The book ‘Monto - Madams, Murder and Black Coddle’ is the product of the North Inner City Folklore Project’ which Terry joined in 1981. A graduate of the ‘Redbrick Slaughterhouse’, Rutland Street School - Terry’s initially poor experience of education was redeemed years later when he returned to take a first class honours diploma for Social Entrepreneurs.
He has been running the Project himself for the last few years, archiving, interviewing locals and writing up and compiling material, the latest being his Monto book.
"Monto derived its name from Montgomery Street, now Foley Street, which runs parallel to the lower end of Talbot Street on the way to what was Amiens Street Railway Station (now Connolly Station).
But the heart of Monto was Mecklenburgh Street Lower (now Railway Street) and the surrounding lanes and alleyways - many of which are gone and replaced by flat complexes such as Liberty House Flats," he explains.
He says the name changes, which were many, "were deliberate so as to confuse newcomers." In fact so popular was Monto amongst the British soldiers and sailors that it rated a mention in 1903 edition of the Encyclopaedia Britannica! However one ironic oversight, (or maybe it was a cheeky planner’s decision,) was the renaming of Little Martin’s Lane to Beaver Street!
As Fagan, explains: "The exact origins of the emergence of the infamous ‘Madams’ who ran the brothels is unknown but some of the more famous ones are listed in Thoms Directory in 1860 as owners of properties in the district. Its proximity to British Army barracks in Portland Row and of course the docks - which was the life- blood of the area, were key factors to its evolution."
In its ‘heyday’ between 1860 and 1900, Fagan tells how anything up to 1,600 prostitutes were working in Monto at any one time. All classes of people were catered for - wealthy professionals and indeed the odd royal, namely Edward VII, would have been entertained in downstairs parlour rooms with music and wine in the more plush Georgian residencies; while gents from the lower orders either utilised the laneways or the famous ‘Kips’ - where the girls bedded down for sleep during the day.

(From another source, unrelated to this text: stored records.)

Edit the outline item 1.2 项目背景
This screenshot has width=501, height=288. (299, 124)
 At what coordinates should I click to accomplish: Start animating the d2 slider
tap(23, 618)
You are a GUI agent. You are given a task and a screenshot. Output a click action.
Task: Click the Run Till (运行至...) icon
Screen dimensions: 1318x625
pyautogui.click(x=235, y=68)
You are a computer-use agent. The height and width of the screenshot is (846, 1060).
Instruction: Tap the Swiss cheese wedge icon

Many of the elderly men and women, Fagan interviewed tell of how the ‘Madams’ were despised by the uninvolved locals - for exploiting those they refer to as the ‘poor unfortunate girls’ - the vast majority of whom were country girls lured into the profession with the promise of initial housework.

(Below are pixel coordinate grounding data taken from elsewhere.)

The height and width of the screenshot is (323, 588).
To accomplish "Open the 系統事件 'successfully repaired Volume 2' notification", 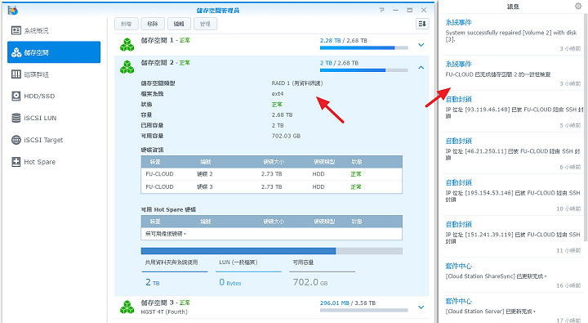I will pos(512,35).
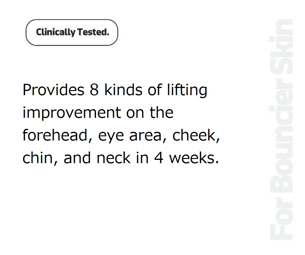The width and height of the screenshot is (305, 255).
Task: Click the word "neck" in the last line
Action: tap(114, 157)
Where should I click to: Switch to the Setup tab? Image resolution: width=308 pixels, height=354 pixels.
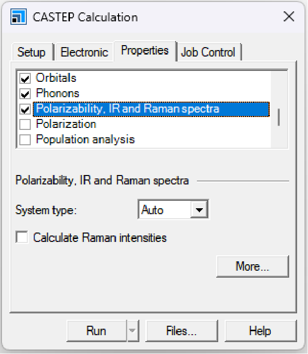click(x=31, y=52)
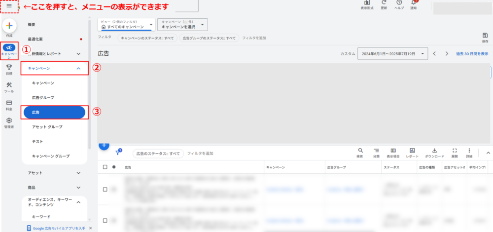Click the 過去 30 日間を表示 link

point(472,53)
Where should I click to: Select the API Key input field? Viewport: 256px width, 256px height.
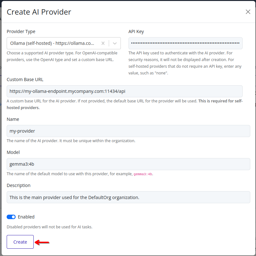185,43
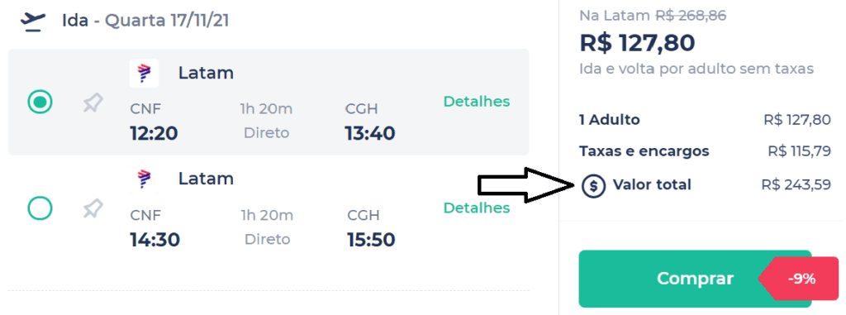Click the Latam logo on 12:20 flight
This screenshot has height=315, width=846.
[144, 73]
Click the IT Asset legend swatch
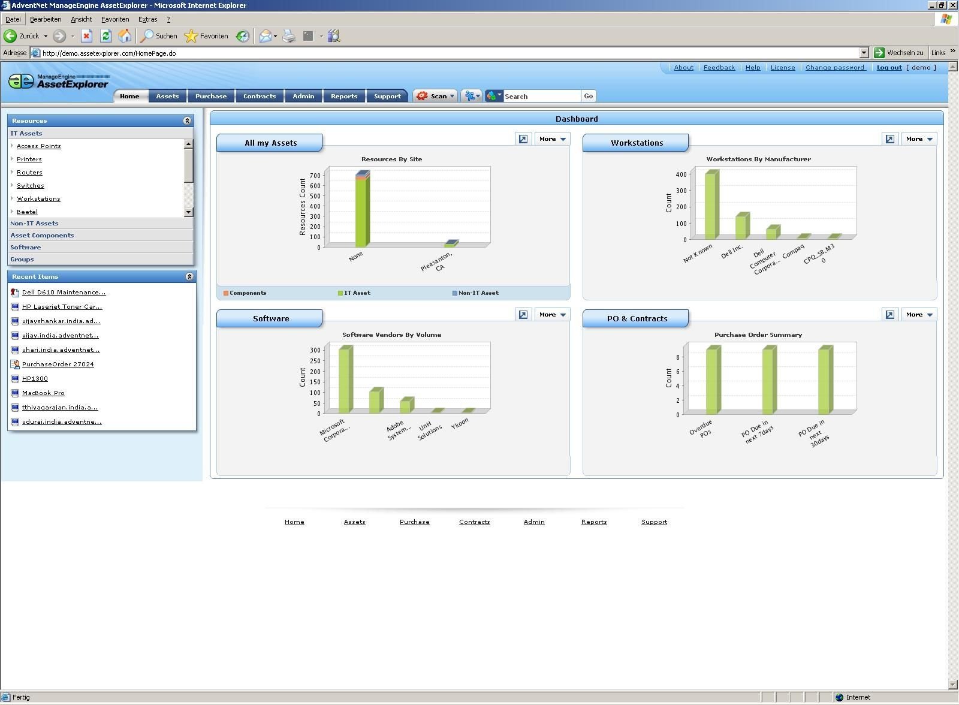Image resolution: width=959 pixels, height=705 pixels. tap(340, 293)
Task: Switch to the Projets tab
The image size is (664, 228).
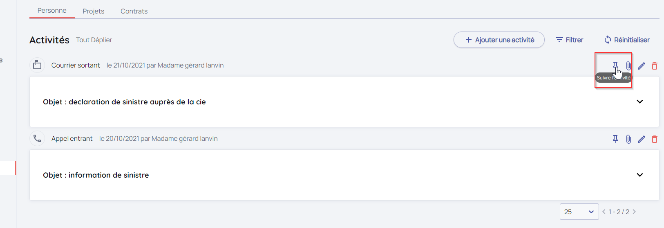Action: 94,11
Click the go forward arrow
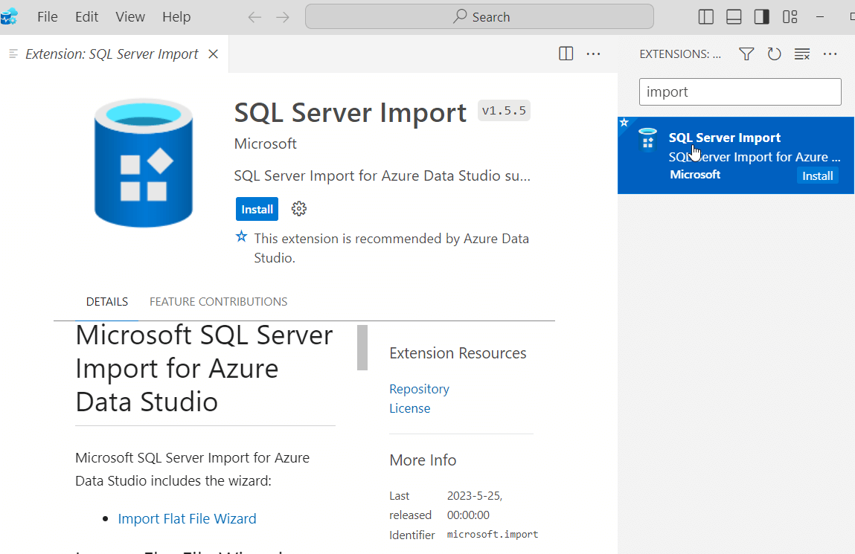The width and height of the screenshot is (855, 554). coord(283,16)
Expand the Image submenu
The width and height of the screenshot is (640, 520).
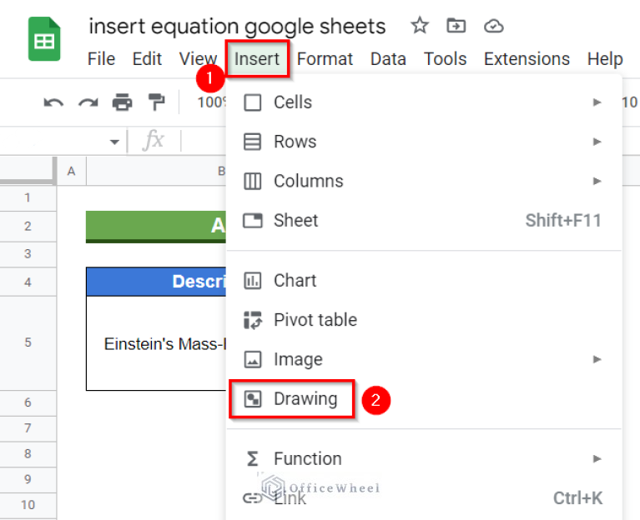coord(597,359)
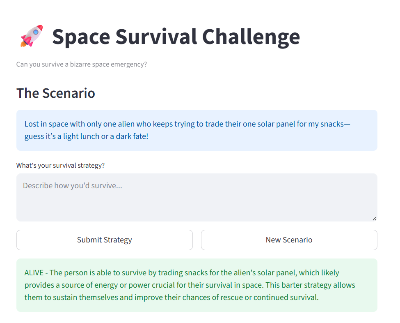
Task: Submit your strategy with the Submit Strategy button
Action: click(105, 240)
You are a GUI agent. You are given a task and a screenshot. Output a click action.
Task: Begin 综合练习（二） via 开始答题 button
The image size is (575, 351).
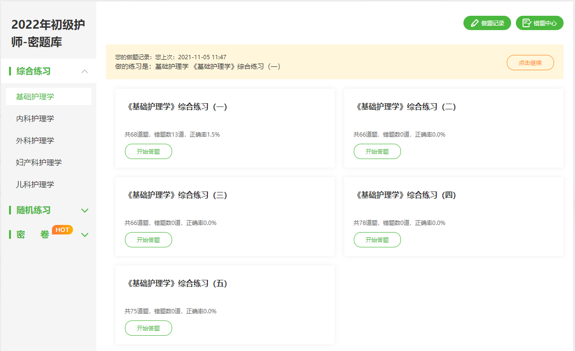377,151
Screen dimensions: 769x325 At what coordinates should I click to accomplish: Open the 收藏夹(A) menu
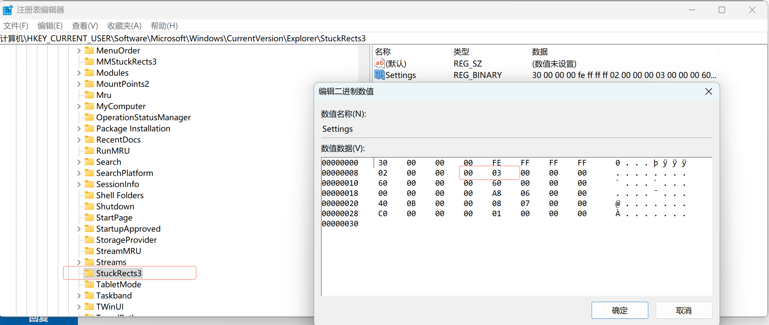tap(124, 26)
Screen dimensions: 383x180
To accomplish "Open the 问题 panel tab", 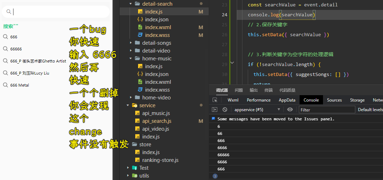I will pos(239,90).
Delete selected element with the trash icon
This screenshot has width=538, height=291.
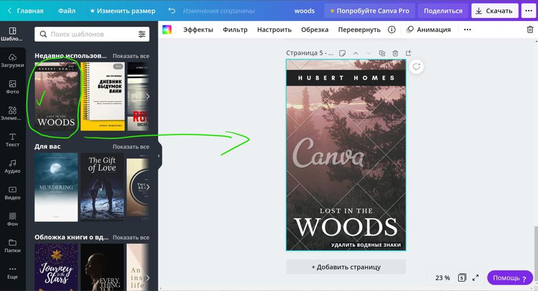click(529, 30)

The stories tell of how the Madams would keep them in debt, rent them the latest fashions and ditch them out onto the street when they became pregnant or as Fagan describes it - "when the effects of their lifestyle began to show… but they would always return at Christmas and give out presents to the children, many of whom were illegitimate, known as the ‘Monto Babies’."
A lot of the women suffered sexually transmitted diseases and according to Terry Fagan, were often put out of their misery in the Westmoreland Lock Hospital, Townsend Street; the favoured method of euthanasia was 'smotheration'.
The book also details how Monto was a hive of IRA activity: in particular during the war of Independence. "Phil Shanahan’s pub was the venue for an execution ordered by Collins on the February 5, 1921 when John 'Shankers' Ryan, a Dublin Castle spy and sister of a Madam - Becky Cooper, was shot," Fagan tells.
The area had several safe-houses for the flying columns and local paperboys acted as intelligence sources, keeping tabs on the movements of the British.
But the decline of Monto wasn’t far off. The onset of the 1920s saw the emergence of the Legion of Mary and the rein of the evangelical civil servant Frank Duff who led an all out crusade to flush out the remaining Madams and bring religion to the girls of Monto.
Duff’s success and the consequences of bringing religion to Monto and its people - the Magdalen asylums, the reform schools etc., will be the subject of Terry Fagan’s next project.
"Monto - Madams, Murder and Black Coddle" is published by Printwell and is available in Easons, priced £5.00.
This article by Martin Barry first appeared in the Dublin People.